• [Problem requirements]
All that should come back is the lines of the data below from the one containing "Instruction: Click the camera snapshot icon" to the one containing "Task: Click the 1X icon in the Brest win row", inclusive, exactly as they stand.

• [Records supplied]
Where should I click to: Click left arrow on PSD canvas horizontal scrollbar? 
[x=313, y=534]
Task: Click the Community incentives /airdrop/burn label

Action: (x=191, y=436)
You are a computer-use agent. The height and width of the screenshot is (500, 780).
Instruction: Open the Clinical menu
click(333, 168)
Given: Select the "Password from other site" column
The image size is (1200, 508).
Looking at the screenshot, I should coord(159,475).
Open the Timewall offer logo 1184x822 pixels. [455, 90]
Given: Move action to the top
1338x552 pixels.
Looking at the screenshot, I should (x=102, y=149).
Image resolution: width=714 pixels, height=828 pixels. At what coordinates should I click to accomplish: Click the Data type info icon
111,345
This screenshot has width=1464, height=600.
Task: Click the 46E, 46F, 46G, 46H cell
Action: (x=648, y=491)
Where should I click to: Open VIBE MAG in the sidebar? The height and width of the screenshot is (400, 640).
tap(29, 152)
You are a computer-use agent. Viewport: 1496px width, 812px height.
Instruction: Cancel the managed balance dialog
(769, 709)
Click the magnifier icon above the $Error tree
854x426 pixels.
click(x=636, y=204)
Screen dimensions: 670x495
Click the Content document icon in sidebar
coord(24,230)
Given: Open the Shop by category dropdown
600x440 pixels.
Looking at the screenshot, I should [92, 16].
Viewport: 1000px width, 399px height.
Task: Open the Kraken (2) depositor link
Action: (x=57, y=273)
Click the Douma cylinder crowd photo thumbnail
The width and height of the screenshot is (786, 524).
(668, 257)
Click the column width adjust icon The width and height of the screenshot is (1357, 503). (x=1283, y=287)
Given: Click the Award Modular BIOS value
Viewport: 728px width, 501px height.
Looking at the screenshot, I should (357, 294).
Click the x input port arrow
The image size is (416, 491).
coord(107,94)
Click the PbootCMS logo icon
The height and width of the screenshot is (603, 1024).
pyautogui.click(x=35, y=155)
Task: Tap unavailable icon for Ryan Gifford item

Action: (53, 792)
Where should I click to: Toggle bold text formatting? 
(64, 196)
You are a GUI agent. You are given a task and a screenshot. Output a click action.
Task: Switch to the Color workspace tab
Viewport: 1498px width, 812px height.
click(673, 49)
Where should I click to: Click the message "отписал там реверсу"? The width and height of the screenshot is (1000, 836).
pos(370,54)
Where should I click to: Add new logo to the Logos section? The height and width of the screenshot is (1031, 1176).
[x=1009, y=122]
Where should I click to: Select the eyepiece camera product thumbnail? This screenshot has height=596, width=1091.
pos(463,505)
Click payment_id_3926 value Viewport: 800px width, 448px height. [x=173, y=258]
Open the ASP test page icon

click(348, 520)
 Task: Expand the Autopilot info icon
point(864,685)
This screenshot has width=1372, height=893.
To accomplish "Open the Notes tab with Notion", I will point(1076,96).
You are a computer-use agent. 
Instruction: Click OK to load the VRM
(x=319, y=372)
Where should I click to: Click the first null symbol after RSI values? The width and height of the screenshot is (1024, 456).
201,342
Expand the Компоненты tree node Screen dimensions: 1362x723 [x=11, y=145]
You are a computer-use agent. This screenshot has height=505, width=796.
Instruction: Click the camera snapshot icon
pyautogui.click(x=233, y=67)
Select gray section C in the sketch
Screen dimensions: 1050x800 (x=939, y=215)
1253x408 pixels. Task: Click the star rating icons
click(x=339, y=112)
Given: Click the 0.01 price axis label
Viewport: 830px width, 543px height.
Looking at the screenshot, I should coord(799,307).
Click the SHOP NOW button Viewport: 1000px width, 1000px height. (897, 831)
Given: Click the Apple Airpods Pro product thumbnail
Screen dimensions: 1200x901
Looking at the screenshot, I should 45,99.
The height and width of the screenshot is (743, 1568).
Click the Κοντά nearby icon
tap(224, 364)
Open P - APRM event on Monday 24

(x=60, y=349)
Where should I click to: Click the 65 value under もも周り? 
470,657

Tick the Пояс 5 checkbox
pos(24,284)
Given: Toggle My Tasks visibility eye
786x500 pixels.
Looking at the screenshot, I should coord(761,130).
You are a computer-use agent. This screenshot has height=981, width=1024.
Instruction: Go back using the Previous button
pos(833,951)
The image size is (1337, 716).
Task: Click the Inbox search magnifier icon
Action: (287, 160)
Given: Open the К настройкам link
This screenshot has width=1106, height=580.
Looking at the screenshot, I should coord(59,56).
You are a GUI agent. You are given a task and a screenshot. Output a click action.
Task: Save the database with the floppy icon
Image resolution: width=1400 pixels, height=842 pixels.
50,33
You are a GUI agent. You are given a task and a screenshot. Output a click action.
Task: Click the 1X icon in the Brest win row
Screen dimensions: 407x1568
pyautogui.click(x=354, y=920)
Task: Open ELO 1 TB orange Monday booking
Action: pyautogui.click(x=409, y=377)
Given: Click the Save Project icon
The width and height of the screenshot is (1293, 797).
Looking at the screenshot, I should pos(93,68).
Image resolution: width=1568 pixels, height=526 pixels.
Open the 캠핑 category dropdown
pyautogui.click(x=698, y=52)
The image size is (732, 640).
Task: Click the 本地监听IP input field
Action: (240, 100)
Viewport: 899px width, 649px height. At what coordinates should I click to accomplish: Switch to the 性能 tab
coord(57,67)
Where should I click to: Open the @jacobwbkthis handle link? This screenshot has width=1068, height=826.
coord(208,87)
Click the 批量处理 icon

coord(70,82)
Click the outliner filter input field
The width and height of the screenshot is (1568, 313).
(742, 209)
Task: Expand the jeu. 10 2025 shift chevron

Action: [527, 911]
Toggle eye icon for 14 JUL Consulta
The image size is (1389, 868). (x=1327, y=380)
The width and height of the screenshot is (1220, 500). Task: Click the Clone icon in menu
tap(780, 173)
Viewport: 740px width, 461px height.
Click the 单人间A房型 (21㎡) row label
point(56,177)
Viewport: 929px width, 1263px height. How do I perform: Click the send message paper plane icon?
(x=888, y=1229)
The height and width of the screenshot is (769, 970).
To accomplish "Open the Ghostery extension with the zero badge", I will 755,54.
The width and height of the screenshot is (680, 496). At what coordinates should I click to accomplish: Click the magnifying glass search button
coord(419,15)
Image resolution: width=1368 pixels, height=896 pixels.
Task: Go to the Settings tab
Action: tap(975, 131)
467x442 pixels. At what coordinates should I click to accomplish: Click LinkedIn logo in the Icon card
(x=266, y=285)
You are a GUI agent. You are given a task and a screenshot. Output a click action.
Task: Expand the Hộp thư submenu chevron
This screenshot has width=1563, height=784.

• [Response box]
Instruction: Click the camera snapshot icon
pyautogui.click(x=233, y=67)
Select gray section C in the sketch
Screen dimensions: 1050x800 (x=939, y=215)
1253x408 pixels. Task: Click the star rating icons
click(x=339, y=112)
Given: Click the 0.01 price axis label
Viewport: 830px width, 543px height.
Looking at the screenshot, I should coord(799,307).
Click the SHOP NOW button Viewport: 1000px width, 1000px height. (897, 831)
Given: Click the Apple Airpods Pro product thumbnail
Screen dimensions: 1200x901
Looking at the screenshot, I should 45,99.
The height and width of the screenshot is (743, 1568).
Click the Κοντά nearby icon
tap(224, 364)
Open P - APRM event on Monday 24

(x=60, y=349)
Where should I click to: Click the 65 value under もも周り? 
470,657

Tick the Пояс 5 checkbox
pos(24,284)
Given: Toggle My Tasks visibility eye
786x500 pixels.
Looking at the screenshot, I should coord(761,130).
You are a computer-use agent. This screenshot has height=981, width=1024.
Instruction: Go back using the Previous button
pos(833,951)
The image size is (1337, 716).
Task: Click the Inbox search magnifier icon
Action: (287, 160)
Given: Open the К настройкам link
This screenshot has width=1106, height=580.
Looking at the screenshot, I should coord(59,56).
You are a GUI agent. You are given a task and a screenshot. Output a click action.
Task: Save the database with the floppy icon
Image resolution: width=1400 pixels, height=842 pixels.
50,33
You are a GUI agent. You are given a task and a screenshot. Output a click action.
Task: Click the 1X icon in the Brest win row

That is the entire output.